How the conversion works
The converter translates your chosen date and time into a UTC instant, then re-expresses that instant in the target time zone:
UTC = local time − UTC offset (accounting for DST)
target local time = UTC + target UTC offset (accounting for DST)
The UTC offset changes twice a year in zones that observe daylight saving time. Because the converter uses the IANA database (via your browser's Intl.DateTimeFormat API), it applies the correct offset for the specific date and zone you enter — not a static offset.
Practical examples
Example 1 — New York to London meeting
A meeting is scheduled for 10:00 AM Eastern Time (ET) on a weekday in March (when US DST is active but UK has not yet switched). Eastern Time is UTC−5 during standard time and UTC−4 during daylight saving time.

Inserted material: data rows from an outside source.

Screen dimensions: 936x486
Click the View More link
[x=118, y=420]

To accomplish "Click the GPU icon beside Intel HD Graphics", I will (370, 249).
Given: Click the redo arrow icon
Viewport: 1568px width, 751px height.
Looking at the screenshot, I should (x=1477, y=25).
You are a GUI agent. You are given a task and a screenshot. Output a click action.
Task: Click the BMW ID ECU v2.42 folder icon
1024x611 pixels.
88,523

During US DST (March–November): 10:00 AM ET = UTC−4 → 2:00 PM UTC → 2:00 PM London (GMT)
Example 2 — San Francisco to Tokyo
5:00 PM Pacific Standard Time (PST = UTC−8) on a winter weekday:
5:00 PM PST → 1:00 AM UTC → 10:00 AM Tokyo Standard Time (JST = UTC+9, next day)

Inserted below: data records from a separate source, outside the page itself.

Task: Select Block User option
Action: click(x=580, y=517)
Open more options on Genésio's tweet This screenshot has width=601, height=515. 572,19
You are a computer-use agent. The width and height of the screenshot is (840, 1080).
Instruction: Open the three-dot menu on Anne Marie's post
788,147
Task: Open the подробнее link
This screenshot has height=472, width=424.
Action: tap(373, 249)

Example 3 — Scheduling across the International Date Line
Noon in Los Angeles (PST, UTC−8) is the following day at 5:00 AM in Sydney (AEDT, UTC+11) during Australian summer. The converter handles date-line crossings automatically.
Common mistakes
Using a fixed offset instead of a named zone. Typing "UTC+1" ignores DST — Central European Time is UTC+1 in winter and UTC+2 in summer. Always select the named zone (e.g. Europe/Paris) so DST is applied correctly.

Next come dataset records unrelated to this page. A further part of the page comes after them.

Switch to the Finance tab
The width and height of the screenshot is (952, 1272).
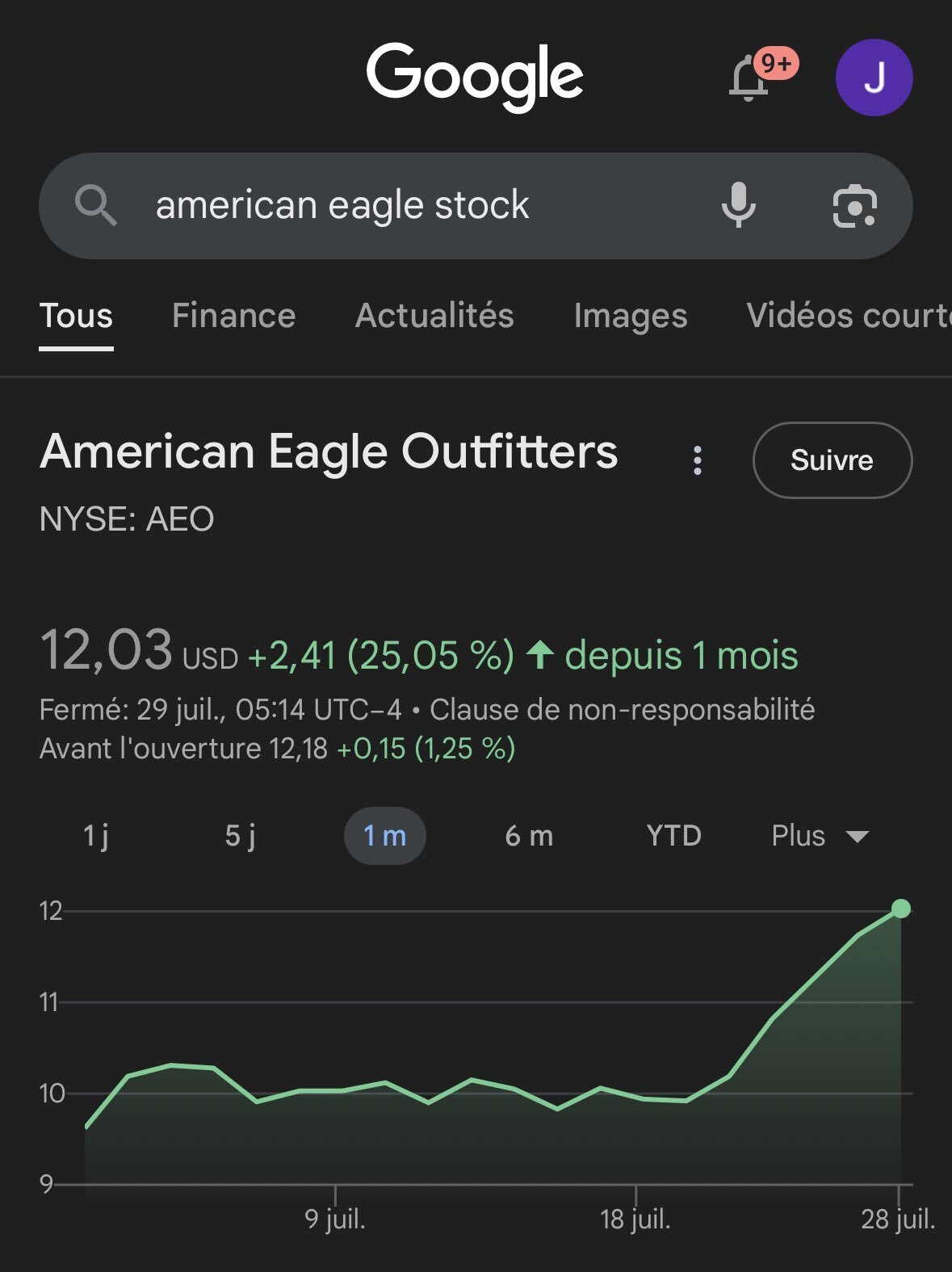point(233,316)
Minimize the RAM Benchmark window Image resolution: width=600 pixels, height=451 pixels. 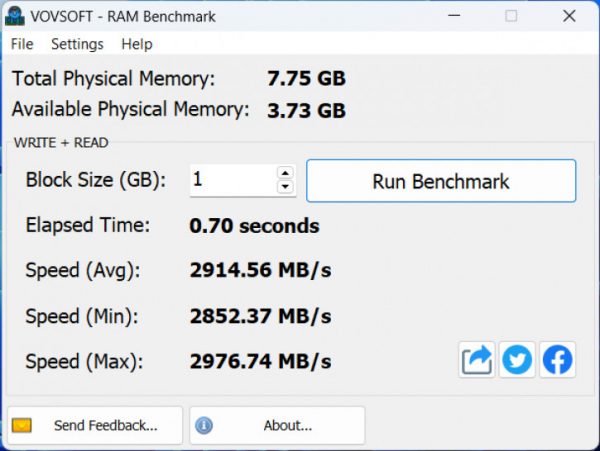(x=456, y=17)
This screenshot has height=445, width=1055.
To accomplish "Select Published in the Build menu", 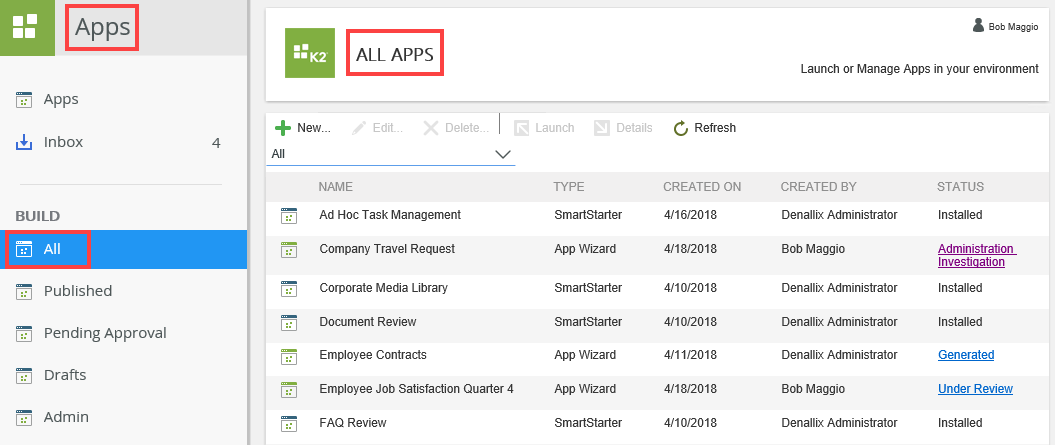I will pyautogui.click(x=77, y=291).
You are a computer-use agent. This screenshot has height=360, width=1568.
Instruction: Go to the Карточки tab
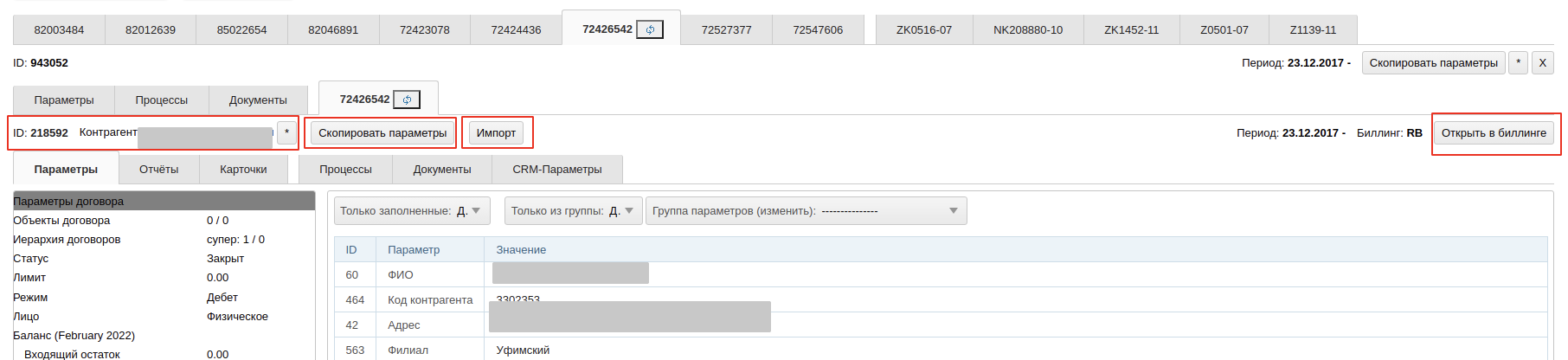point(243,169)
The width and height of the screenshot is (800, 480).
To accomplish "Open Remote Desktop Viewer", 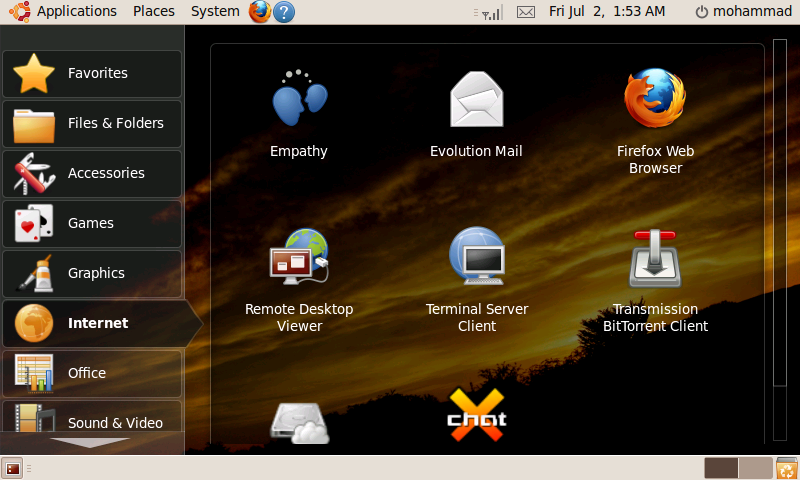I will click(x=299, y=258).
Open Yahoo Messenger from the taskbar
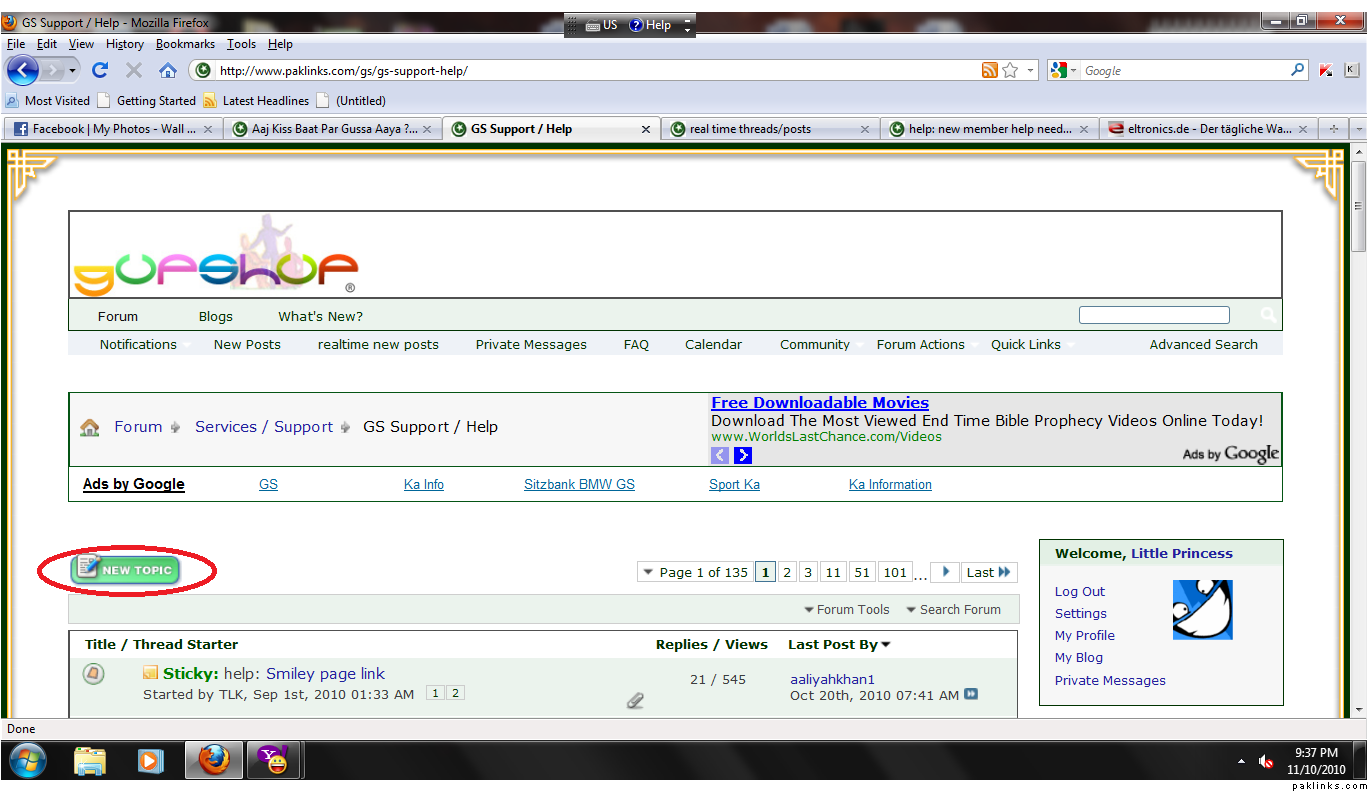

Confusing GMT and UTC. GMT (Greenwich Mean Time) is a time zone; UTC is a time standard. The UK observes GMT in winter (UTC+0) and BST (British Summer Time, UTC+1) in summer. Select Europe/London rather than assuming "GMT" means UTC+0 year-round.
Assuming all zones are whole-hour offsets. India (IST) is UTC+5:30, Nepal (NPT) is UTC+5:45, and Iran (IRST) is UTC+3:30. The converter handles half and quarter-hour offsets correctly.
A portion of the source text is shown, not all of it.